Do they yodel in the USA ? Arthur Miles (with some excursions in throat singing)21 September 2008
Thanks to Diane for the guest post. I wasn’t in the mood (and didn’t have time) to write last week because I was busy nursing my boyfriend who was victim of a hit-and-run car accident. He’s ok now, even if he can’t move a lot around, his foot being in a cast. I think it’s a coincidence but this week’s songs are really sad though they will make you travel on the trails of the Texas cowboys and the herders of the steppes of Tuva.
Arthur Miles, a Texan cowboy, created in the 1920s a style of overtone singing, similar to the sygyt style of the steppes of Central Asia (see below). He recorded Lonely cowboy (part I and II) in Dallas around 1927 for Victor. He is the only artist I heard until now who can yodel and throat sing in the same song ! Both songs are really gloomy, and so are the yodels and throat singing.

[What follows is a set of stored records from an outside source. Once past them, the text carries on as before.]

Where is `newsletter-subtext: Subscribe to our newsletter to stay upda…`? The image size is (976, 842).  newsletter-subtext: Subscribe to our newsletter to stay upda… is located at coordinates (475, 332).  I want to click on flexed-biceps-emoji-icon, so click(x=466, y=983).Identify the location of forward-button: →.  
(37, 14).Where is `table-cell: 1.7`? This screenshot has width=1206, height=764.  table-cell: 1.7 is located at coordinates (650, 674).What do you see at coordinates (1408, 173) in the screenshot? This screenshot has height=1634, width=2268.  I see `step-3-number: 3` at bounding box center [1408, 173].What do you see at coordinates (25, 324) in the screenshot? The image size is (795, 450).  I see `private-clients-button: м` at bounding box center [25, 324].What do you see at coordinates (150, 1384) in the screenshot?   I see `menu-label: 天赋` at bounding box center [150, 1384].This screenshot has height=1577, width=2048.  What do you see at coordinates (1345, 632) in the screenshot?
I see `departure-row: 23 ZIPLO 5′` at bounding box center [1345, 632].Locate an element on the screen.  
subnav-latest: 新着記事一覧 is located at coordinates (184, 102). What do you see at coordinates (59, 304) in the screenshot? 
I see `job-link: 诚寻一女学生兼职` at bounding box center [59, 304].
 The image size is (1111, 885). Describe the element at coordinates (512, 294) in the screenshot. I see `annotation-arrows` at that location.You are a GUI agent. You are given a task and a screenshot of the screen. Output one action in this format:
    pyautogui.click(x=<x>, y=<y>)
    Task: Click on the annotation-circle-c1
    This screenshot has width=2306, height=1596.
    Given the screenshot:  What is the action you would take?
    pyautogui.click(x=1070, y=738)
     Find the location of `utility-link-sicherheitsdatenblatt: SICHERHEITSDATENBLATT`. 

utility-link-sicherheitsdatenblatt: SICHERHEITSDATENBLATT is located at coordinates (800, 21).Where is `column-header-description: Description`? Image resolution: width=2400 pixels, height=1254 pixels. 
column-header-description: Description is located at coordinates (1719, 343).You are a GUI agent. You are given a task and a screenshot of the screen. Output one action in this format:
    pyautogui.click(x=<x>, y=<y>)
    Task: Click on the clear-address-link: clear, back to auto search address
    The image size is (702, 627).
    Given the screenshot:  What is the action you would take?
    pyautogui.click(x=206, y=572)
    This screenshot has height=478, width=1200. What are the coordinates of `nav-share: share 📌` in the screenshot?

There’s not a lot of info about him but on this page, you’ll find a very interesting interview of Pat Conte (from the Secret Museum of Mankind cd’s) speaking about Arthur Miles. There’s a modern interpretation of the song by stigandr aka big bro Clifton on youtube, with the lyrics of part II.
Throat singing is a technique “in which the singer manipulates the harmonic resonances created as air travels from the lungs, past the vocal folds, and out the lips to produce a melody” (definition from wikipedia). It is mostly known from the singers of Mongolia or Tuva but it is used in all parts of the world like Sardinia, South Africa or by the Inuit people.
There were other artists who did something like overtone singing: Richard Burnett from Kentucky is one of them and you can hear it a little bit in Ladies on the Steamboat, where he plays banjo and Leonard Rutherford plays fiddle in old time style. It sounds more like “dingdongdingding” but some sources (listen to Pat Conte) say he could do the throat singing, he just never recorded it at the time. The song was issued in 1927 on Columbia. You can see them on the first picture.
To end this post, I’ll travel to the other side of the world with one of my favourite Tuva songs, Igor’s solo by Chirgilchin (on the second picture), on their Collectible album. Igor Koshkendey has mastered six different styles of throat singing, is inventing some more himself and has won the Grand Prix of the International Throat Singing Competition in 1998, 2000, and 2002. This song is very sad, just with the bayan (russian accordeon) and you feel transported far far away in the steppe when listening to it.